American college football game

The 1949 Sugar Bowl was the 15th edition of the college football bowl game, played at Tulane Stadium in New Orleans, Louisiana, on Saturday, January 1. Part of the 1948–49 bowl season, it matched the fifth-ranked Oklahoma Sooners of the Big Six Conference (later known as the now defunct Big Eight Conference) and the third-ranked North Carolina Tar Heels of the Southern Conference (SoCon). Oklahoma would win the bowl 14-6 in an upset victory in front of a record crowd of 80,383 attendees.

== Background ==
Three days before the game, North Carolina's star halfback Charlie "Choo Choo" Justice came down with a virus, weakening him to the point that the only meal he could eat was a small pre-game steak. Justice's health would prove a vital factor in the game, as his performance would diminish as the contest progressed.

== Game summary ==
The Justice-led Tar Heels seemed dominant early in the contest, eventually finding themselves on Oklahoma's 7-yard line. Taking a snap in the single-wing formation, Justice stumbled and tried to force a pass in the flat, resulting in an interception at the hands of Sooner linebacker Myrle Greathouse. “I made the mistake of throwing off-balance,” Justice later recounted. “He was in the right place at the right time.”

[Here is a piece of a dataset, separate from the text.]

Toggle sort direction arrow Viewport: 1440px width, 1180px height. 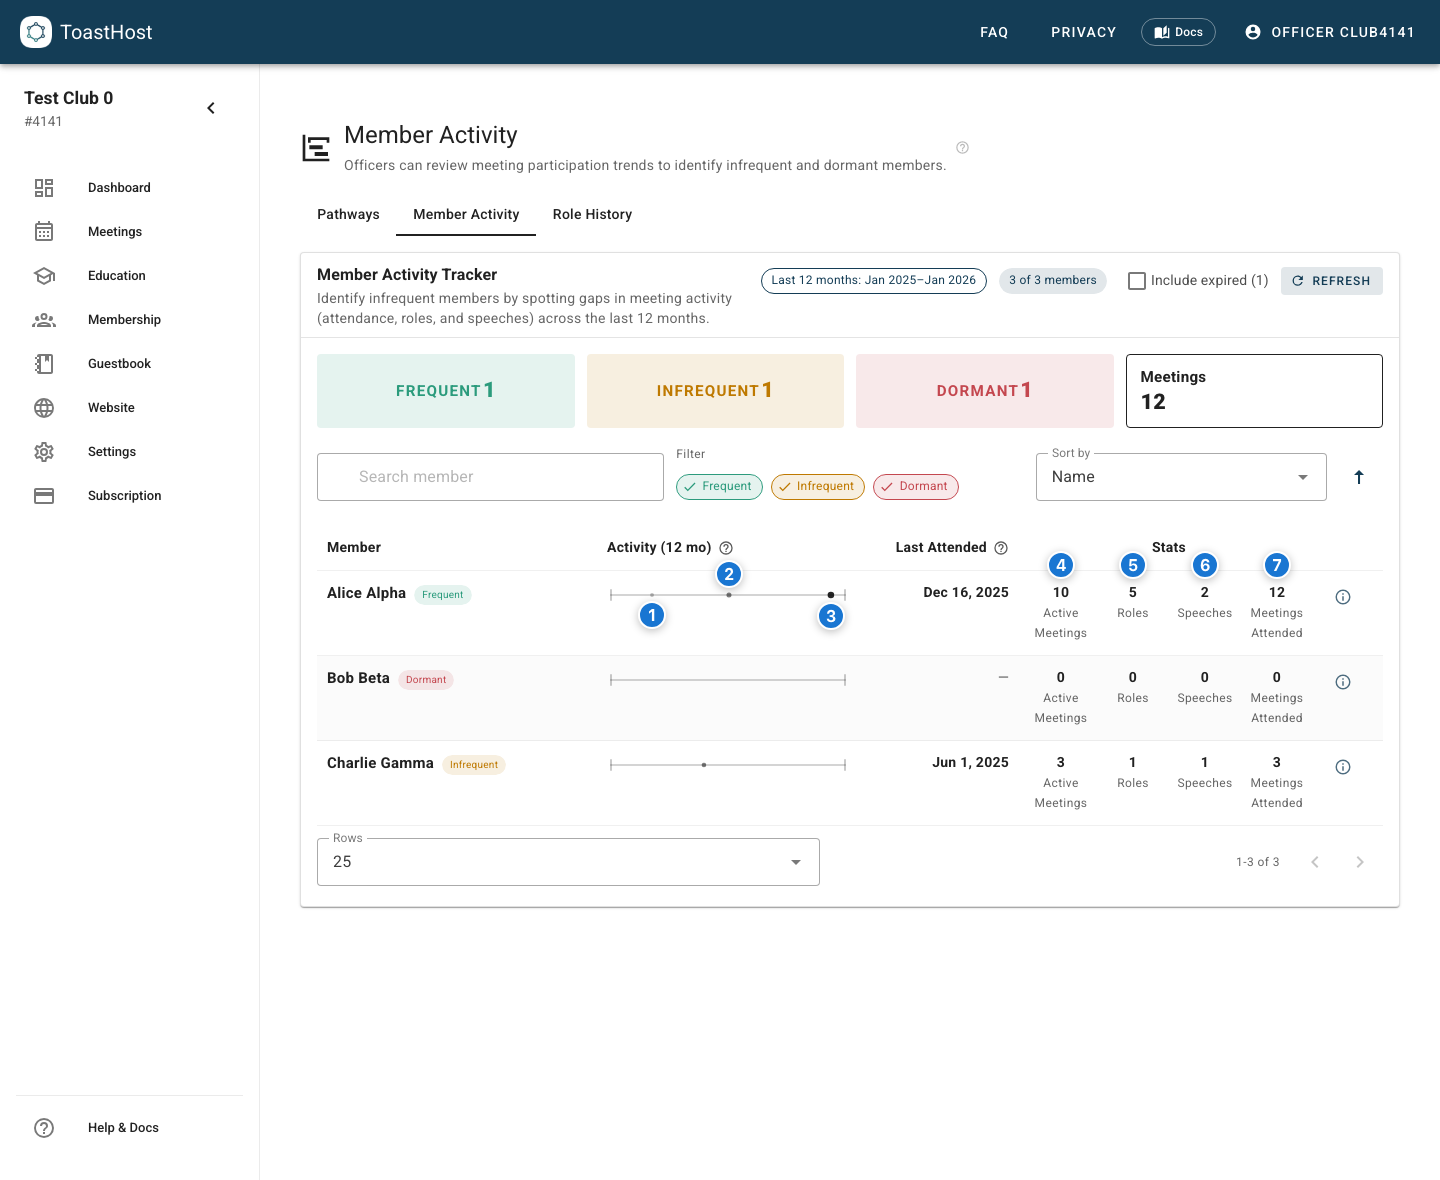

Greathouse continued on for 69 yards, eventually being tackled by Eddie Knox at the UNC 14. After a sequence of eight plays, Oklahoma quarterback Jack Mitchell scored from the 1-yard line, giving the Sooners the first points of the game. However, after a OU fumble and turnover, the Tar Heels ran a double reverse which resulted in halfback Bob Kennedy downing the ball at the OU 3. Hosea Rodgers ran the ball in for a touchdown, but kicker Bobby Cox missed the PAT. At the end of the first quarter, the score stood 7-6 Oklahoma.

In the second quarter, the Tar Heels found themselves on Oklahoma's 8-yard line shortly before halftime. Justice, however, would throw overthrow a pass in the end zone, ending the second quarter without a score for either team. The Tar Heels would go on to struggle to make it past their half of the field until the final stages of the contest.

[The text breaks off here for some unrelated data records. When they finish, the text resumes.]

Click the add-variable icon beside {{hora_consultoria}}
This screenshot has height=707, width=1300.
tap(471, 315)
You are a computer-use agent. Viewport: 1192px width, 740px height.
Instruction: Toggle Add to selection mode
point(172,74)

In the third period, Sooner Darrell Royal underthrew a pass to end Frankie Anderson on a trick play. However, the pass was deflected into Anderson's hands by defender Dick Bunting at the 10-yard line. Halfback Lindell Pearson completed the drive, scoring on an 8-yard run. Oklahoma, enjoying a 14-6 lead, would focus on defense and ball control for the remainder of the game, and would go on to win the bowl after a scoreless fourth quarter.

=== Scoring ===
First quarter

- OU – Quarterback Jack Mitchell 1-yard run (PAT good)
- UNC – Hosea Rodgers 3-yard run (Cox PAT missed)

Second quarter

 No scoring

Third quarter

- OU – Halfback Lindell Pearson 8-yard run (PAT good)

Fourth quarter

 No scoring

== Statistics ==

| Statistics | OU | UNC |
|---|---|---|
| First downs | 15 | 12 |
| Rushing yards | 186 | 128 |
| Passing | 1–4–0 | 8–21–2 |
| Passing yards | 43 | 82 |
| Total yards | 229 | 210 |
| Punts–avg. | 5–36.8 | 7–38.0 |
| Fumbles–lost | 1–1 | 0–0 |
| Turnovers | 1 | 2 |
| Penalty yards | 40 | 30 |

== Aftermath ==
After the game, Justice largely blamed himself for North Carolina's loss. “I threw that one away,” he said, fighting back tears. “I gave them that first touchdown with that bad pass. They’ve got a great ball club. I lost it. You could say that.” The Tar Heels took their time showering and dressing after the game, letting the sting of their upset loss fade. Eventually, when the team left to board their buses back, they found an empty parking lot. The buses assigned to North Carolina had picked up the Sooners by mistake, leaving them stranded. Eventually, coach Carl Snavely waved down a truck which dropped the team off several blocks from a hotel.